● Reading passage
Posted On March 25, 2014

By Mary Kuhlman, Indiana News Service

A fast-moving virus has infected hogs in 43 of the state's counties and caused significant mortality.

A fast-moving virus has infected hogs in 43 of the state’s counties and caused significant mortality.

(Indianapolis, Ind.) – Indiana’s pork industry is facing a significant challenge.

A quick-moving virus has infected hogs in nearly half of the state’s counties since it was discovered in the United States in May of last year. Dr. Bret Marsh, Indiana’s State Veterinarian, described the disease that results – which does not affect humans.

“We’re dealing with what’s called porcine epidemic diarrhea, otherwise known as PED, and unfortunately we’ve seen on some farms significant mortality, particularly in young pigs.”

The virus has been confirmed in 43 Indiana counties, and in 26 other states.

According to Marsh, state leaders have maintained a map to track infections in each county and examine how the virus has spread. He said they are also trying to restrict movement of the virus from farm to farm by implementing bio-security measures, as he described.

“Making sure that we know who’s on and off a farms, and taking caution to take a look at everything, including any kind of service vehicles, anything of that type that may be on and off an operation that may inadvertently introduce a virus.”

Marsh said they are also trying to determine how PED made its way into the country, so they can better understand why and how it is moving so quickly through the U.S.

“It was a virus first diagnosed in Europe in the 1970s and it moved into Asia,” the veterinarian said. “China has been challenged with it and actually the virus that we have identified in the United States through DNA sequencing, it is most like one that was found in China.”

There is no vaccine for the virus, although researchers hope to develop one by next winter. The silver lining, according to Marsh, is that the virus is unique to pigs. It does not establish infections in humans, even if a person is exposed to pigs or consumes pork products.

● Material supplied
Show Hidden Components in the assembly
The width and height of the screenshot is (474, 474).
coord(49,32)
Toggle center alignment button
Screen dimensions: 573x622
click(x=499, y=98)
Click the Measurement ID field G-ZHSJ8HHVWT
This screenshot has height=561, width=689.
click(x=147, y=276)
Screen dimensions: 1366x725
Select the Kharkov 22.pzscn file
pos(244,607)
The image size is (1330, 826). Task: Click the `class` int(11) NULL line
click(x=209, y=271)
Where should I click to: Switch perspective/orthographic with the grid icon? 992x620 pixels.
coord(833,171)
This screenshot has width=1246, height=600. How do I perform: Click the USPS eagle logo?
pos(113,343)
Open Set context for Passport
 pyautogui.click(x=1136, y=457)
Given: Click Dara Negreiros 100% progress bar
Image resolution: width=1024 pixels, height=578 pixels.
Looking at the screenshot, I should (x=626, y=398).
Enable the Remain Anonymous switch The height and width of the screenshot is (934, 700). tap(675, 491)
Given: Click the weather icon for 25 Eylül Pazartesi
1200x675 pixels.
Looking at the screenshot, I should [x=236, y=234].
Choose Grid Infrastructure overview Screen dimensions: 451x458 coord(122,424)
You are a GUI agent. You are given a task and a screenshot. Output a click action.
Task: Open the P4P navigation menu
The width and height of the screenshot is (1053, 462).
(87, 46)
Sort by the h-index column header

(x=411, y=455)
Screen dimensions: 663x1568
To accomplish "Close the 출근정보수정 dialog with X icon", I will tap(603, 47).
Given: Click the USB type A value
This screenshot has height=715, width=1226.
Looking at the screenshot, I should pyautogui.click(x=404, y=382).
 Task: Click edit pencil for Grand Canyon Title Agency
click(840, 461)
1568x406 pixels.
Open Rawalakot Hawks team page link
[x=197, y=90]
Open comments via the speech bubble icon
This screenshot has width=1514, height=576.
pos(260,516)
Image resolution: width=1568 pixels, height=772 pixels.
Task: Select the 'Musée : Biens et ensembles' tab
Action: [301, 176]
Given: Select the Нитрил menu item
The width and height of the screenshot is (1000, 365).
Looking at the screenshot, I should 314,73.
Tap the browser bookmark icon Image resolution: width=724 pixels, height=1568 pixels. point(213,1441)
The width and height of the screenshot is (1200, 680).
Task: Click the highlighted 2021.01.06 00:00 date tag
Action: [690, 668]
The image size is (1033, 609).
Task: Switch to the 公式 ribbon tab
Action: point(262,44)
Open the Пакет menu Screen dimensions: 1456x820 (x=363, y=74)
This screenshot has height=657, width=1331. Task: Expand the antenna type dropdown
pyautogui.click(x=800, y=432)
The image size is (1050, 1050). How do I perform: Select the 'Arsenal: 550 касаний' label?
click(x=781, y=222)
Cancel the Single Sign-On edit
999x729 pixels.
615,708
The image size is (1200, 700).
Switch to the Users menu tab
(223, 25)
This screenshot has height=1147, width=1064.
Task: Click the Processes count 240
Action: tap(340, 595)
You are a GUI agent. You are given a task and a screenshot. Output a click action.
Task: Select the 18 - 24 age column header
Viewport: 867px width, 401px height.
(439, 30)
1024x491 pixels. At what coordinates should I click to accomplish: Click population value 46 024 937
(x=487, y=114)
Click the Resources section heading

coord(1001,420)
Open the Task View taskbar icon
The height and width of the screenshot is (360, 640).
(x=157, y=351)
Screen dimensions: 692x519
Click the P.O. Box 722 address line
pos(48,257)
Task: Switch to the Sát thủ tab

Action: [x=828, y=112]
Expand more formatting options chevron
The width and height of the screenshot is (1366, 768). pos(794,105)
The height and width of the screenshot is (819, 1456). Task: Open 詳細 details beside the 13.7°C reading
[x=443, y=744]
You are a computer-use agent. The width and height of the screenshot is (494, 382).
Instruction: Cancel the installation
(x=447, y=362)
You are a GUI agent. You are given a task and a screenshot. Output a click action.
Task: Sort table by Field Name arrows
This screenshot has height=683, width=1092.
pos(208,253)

● Instructions to follow
According to the hog virus article, DNA sequencing showed that the virus identified in the United States is most like one found in which country? Answer using only the hog virus article, not the entries.

● Solution for this task
China